SAN DIEGO (KGTV) -- A new report from the Next 10, a non-partisan think tank at UC Berkeley, says California is getting it all wrong when it comes to building and rebuilding after wildfires.
The report, "Rebuilding for a Resilient Recovery," says urban sprawl leads to more devastating wildfires. It also says California isn't learning from past mistakes when trying to solve the housing crisis.
"We keep talking about the fire problem as if it's just a fire problem," says report co-author Prof. Robert Olshansky. "It's much more than a fire problem. It's a housing problem. It's an environmental problem. It's a financial problem... It's also an intensely traumatic, disruptive problem for (people's) lives with costs that we can't even begin to calculate."
In the last four years, California has seen 10 of its 15 most destructive fires ever. The report says urban sprawl is a major culprit for the destruction. It says putting new housing on the edges of town or in areas that are higher for wildfire risk leads to more wildfires while not solving the housing crisis.
"We build these houses at the edges, and then we lose them to fire," says Olshansky. "Those households then have to find other places to stay. So it doesn't solve the housing problem."

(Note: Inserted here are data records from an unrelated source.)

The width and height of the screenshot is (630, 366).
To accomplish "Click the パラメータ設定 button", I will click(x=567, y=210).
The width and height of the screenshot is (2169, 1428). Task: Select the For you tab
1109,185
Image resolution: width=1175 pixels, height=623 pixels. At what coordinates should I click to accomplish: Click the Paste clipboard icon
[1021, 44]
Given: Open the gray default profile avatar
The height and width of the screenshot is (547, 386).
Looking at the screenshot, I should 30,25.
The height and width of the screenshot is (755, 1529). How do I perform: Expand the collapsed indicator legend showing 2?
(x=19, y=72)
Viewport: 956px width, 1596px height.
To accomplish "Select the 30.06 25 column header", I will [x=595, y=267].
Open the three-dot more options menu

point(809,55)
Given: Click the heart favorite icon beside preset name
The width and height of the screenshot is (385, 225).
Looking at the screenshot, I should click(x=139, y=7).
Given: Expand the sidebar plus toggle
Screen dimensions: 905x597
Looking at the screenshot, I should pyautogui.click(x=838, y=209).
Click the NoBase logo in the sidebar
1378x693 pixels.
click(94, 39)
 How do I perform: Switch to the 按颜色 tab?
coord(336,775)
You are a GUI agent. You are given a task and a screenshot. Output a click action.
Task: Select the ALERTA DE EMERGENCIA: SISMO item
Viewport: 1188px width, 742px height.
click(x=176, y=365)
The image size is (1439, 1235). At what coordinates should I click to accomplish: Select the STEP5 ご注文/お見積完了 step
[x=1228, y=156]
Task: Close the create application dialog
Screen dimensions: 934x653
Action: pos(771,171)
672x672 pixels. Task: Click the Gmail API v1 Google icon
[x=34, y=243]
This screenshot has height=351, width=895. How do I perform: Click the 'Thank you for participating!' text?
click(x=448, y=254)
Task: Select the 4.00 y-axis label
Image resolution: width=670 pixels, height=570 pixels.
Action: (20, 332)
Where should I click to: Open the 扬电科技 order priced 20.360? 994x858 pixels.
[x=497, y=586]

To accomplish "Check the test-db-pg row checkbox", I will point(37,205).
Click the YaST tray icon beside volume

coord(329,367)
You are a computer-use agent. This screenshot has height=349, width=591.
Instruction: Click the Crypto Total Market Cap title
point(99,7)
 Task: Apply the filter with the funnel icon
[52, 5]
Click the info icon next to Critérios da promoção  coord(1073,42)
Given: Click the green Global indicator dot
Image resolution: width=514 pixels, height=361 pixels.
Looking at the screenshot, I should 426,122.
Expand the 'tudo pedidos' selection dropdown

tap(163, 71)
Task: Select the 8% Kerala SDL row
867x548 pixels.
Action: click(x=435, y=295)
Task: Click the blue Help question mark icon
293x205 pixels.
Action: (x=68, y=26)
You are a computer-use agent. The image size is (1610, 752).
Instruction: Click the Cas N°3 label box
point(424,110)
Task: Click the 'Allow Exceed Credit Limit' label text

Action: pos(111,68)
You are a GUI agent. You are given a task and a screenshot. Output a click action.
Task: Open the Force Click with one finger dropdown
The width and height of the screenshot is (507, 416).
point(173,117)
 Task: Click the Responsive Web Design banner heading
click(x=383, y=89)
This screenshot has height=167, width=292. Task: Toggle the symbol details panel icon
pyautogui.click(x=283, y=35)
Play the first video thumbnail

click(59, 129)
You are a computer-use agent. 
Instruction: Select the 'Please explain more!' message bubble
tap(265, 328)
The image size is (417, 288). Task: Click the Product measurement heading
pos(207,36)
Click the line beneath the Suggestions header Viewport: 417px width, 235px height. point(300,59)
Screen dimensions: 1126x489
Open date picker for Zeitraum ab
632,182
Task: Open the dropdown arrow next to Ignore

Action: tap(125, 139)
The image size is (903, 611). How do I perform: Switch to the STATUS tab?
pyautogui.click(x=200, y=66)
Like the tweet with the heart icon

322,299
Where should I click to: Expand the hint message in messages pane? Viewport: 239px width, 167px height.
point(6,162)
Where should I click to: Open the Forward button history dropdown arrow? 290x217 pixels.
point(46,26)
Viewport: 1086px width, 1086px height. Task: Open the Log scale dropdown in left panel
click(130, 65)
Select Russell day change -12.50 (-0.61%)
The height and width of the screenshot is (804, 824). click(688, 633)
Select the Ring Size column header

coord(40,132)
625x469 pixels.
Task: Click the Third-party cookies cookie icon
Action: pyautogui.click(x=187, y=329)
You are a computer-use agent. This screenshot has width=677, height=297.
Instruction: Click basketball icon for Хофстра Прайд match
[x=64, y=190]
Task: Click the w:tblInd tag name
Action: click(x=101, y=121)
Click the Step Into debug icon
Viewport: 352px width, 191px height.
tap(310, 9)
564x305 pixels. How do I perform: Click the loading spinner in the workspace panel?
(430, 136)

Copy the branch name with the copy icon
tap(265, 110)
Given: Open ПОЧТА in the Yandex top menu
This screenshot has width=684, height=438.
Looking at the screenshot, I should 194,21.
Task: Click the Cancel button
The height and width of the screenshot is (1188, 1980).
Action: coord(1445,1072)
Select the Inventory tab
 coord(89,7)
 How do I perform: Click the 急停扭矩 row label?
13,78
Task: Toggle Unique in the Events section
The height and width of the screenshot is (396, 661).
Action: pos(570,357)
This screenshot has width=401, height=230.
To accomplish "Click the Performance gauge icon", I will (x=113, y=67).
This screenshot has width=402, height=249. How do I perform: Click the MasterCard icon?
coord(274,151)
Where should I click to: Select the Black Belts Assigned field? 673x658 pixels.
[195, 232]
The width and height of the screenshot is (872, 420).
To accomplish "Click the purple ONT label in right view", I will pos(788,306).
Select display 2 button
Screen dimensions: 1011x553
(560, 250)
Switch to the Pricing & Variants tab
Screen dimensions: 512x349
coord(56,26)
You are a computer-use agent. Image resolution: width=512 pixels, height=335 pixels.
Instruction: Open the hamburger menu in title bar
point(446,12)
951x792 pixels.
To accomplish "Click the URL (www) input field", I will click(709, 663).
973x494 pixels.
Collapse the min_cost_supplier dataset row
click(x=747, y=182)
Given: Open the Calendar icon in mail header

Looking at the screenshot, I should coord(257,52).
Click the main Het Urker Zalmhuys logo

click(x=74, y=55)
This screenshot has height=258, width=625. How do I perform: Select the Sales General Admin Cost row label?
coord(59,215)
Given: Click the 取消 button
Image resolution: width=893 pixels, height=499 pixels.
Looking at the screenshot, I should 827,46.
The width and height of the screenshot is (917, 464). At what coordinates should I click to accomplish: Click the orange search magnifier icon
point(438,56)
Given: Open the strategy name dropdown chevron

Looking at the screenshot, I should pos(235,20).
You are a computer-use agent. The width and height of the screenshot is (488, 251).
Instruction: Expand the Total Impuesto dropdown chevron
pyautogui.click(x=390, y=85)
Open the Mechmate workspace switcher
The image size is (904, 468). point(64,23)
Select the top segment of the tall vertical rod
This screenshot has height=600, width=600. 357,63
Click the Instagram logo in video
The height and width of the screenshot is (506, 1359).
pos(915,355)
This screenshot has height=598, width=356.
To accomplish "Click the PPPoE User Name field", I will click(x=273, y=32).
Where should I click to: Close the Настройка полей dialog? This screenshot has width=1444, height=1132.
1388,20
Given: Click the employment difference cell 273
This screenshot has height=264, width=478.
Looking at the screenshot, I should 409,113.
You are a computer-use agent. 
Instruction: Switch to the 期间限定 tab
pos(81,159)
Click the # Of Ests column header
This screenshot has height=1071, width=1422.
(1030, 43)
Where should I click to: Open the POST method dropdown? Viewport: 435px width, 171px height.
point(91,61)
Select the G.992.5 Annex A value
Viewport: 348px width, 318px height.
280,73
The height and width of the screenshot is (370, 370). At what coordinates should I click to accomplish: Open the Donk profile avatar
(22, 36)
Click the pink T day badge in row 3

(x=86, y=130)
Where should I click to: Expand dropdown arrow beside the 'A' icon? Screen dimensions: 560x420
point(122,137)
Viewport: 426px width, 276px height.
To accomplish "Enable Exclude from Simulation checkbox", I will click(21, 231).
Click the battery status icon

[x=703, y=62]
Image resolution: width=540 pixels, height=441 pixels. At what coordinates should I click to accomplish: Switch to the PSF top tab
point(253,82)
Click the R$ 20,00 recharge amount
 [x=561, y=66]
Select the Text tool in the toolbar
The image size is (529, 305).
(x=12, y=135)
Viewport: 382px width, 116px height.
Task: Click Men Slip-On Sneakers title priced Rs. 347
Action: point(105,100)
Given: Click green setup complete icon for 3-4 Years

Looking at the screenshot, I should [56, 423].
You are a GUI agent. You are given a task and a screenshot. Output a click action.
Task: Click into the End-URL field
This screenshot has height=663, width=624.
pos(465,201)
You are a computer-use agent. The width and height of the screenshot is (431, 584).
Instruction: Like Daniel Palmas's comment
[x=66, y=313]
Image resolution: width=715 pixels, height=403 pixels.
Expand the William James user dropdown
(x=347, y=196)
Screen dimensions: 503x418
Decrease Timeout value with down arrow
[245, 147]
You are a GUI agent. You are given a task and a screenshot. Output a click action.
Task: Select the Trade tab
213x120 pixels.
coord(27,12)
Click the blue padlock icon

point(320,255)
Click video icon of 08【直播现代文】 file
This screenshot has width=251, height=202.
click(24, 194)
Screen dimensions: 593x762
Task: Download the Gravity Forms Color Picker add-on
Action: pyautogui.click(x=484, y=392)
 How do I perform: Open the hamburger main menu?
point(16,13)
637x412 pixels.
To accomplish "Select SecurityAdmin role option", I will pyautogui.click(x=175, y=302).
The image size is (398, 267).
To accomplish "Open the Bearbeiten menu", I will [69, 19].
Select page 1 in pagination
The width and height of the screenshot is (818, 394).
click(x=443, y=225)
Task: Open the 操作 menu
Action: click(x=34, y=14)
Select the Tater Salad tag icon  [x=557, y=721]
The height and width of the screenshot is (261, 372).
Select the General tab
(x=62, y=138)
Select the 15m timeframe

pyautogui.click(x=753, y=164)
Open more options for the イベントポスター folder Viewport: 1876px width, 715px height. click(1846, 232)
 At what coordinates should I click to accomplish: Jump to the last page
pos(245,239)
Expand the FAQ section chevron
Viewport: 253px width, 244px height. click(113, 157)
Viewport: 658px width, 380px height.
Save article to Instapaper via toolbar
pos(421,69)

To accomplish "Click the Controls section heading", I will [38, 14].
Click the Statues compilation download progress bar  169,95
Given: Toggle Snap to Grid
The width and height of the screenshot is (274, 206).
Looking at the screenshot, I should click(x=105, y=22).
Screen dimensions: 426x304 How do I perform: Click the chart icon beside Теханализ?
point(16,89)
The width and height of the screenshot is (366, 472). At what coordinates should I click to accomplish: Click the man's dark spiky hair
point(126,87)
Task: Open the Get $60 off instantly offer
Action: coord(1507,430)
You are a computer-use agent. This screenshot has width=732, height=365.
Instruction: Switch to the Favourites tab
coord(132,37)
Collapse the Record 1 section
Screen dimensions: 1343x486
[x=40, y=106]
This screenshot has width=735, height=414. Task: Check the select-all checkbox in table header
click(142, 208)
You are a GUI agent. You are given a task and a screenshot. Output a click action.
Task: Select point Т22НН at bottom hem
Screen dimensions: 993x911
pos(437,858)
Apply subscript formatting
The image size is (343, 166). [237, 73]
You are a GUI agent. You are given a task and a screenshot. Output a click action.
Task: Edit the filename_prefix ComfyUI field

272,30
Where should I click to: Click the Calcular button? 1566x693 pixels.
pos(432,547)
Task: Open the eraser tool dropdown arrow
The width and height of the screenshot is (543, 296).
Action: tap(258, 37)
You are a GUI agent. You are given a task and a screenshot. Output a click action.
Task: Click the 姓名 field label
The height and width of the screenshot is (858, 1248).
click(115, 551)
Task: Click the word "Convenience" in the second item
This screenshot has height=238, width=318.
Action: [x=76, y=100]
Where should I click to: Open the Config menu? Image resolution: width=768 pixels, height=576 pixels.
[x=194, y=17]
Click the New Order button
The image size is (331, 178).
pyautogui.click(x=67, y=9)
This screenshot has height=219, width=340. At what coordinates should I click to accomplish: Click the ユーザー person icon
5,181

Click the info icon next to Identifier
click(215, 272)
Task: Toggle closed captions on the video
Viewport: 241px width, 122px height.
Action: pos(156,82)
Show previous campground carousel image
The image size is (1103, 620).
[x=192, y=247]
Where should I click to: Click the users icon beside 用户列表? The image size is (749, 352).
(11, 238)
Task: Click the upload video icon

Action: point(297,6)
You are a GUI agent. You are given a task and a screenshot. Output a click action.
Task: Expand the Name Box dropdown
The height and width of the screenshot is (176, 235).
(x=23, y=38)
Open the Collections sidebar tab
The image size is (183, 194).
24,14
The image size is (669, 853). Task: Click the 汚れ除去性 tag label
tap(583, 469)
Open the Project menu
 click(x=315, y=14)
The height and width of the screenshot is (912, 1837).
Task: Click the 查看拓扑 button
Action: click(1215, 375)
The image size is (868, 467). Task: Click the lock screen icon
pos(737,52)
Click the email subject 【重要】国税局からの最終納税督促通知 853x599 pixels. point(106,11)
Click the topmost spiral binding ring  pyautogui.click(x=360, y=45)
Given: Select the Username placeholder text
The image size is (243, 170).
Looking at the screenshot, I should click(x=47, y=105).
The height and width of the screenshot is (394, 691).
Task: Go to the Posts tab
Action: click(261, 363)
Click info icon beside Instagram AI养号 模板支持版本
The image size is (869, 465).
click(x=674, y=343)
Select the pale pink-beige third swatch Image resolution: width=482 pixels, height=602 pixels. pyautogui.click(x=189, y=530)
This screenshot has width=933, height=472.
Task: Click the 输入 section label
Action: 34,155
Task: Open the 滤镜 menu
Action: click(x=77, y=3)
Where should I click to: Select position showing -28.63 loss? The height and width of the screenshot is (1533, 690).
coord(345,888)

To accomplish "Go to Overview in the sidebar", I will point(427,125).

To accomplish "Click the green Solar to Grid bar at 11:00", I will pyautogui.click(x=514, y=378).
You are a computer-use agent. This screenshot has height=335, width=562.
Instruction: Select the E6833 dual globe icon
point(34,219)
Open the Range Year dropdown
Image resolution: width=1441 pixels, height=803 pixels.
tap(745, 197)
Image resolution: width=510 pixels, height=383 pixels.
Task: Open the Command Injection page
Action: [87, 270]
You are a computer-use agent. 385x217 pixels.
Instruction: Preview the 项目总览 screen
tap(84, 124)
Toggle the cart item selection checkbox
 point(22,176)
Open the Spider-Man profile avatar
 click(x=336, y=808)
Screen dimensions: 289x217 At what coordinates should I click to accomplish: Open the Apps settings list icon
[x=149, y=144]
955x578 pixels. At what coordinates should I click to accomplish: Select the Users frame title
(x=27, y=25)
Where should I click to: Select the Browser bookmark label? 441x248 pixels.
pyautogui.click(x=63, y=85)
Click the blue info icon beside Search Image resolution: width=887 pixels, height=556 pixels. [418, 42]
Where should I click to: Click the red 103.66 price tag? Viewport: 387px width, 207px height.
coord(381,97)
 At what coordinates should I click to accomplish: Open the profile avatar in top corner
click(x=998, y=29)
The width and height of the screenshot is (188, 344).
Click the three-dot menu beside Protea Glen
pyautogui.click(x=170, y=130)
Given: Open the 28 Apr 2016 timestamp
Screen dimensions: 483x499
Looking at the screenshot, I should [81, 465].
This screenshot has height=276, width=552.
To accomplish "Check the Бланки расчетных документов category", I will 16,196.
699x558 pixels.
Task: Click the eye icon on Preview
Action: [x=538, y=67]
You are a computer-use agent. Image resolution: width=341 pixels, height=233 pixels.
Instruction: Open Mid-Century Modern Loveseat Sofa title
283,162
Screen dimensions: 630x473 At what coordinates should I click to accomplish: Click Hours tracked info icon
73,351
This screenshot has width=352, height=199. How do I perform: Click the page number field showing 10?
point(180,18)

"The way to solve the housing problem is to build densely, in the middle of cities where we can protect them, and they're not going to get burned by the wildfires."
The report looked at three recent fires: the Tubbs Fire in Santa Rosa, the Thomas Fire in Ventura County, and the Camp Fire in Butte.
Researchers ran hypothetical case studies on potential ways to rebuild. They compared rebuilding as usual, a managed retreat with more density, and creating "resilience nodes" of dense housing in wildfire-prone areas.
They found that increasing density within existing urban footprints is the best way to avoid destructive wildfires.
"We wanted to look at the various consequences of those things," says Olshansky. "And also think about, realistically within the current web of California's existing policies and laws, what would be some realistic policy changes that might help to inch us towards some of those possibilities."
The study suggests that local and state governments do more to disincentivize urban sprawl and offer better incentives for dense development. It also says governments should invest more in wildfire planning and mitigation efforts for overgrown vegetation.
Olshansky says the money saved by not dealing with destructive wildfires would be enough to help subsidize more urban housing.
"There's a lot of cost of putting out the fires," he says. "But there's also the mitigation efforts, the home hardening, all the planning you have to do for preparedness ... If we could use some of those extraordinary costs and apply some of that as incentives for housing in already developed areas, we will be investing our money a lot more wisely."
The report notes that nearly 10% of all houses in California are in areas deemed a "high" fire risk. The authors say the state is courting disaster if it can't learn from the past.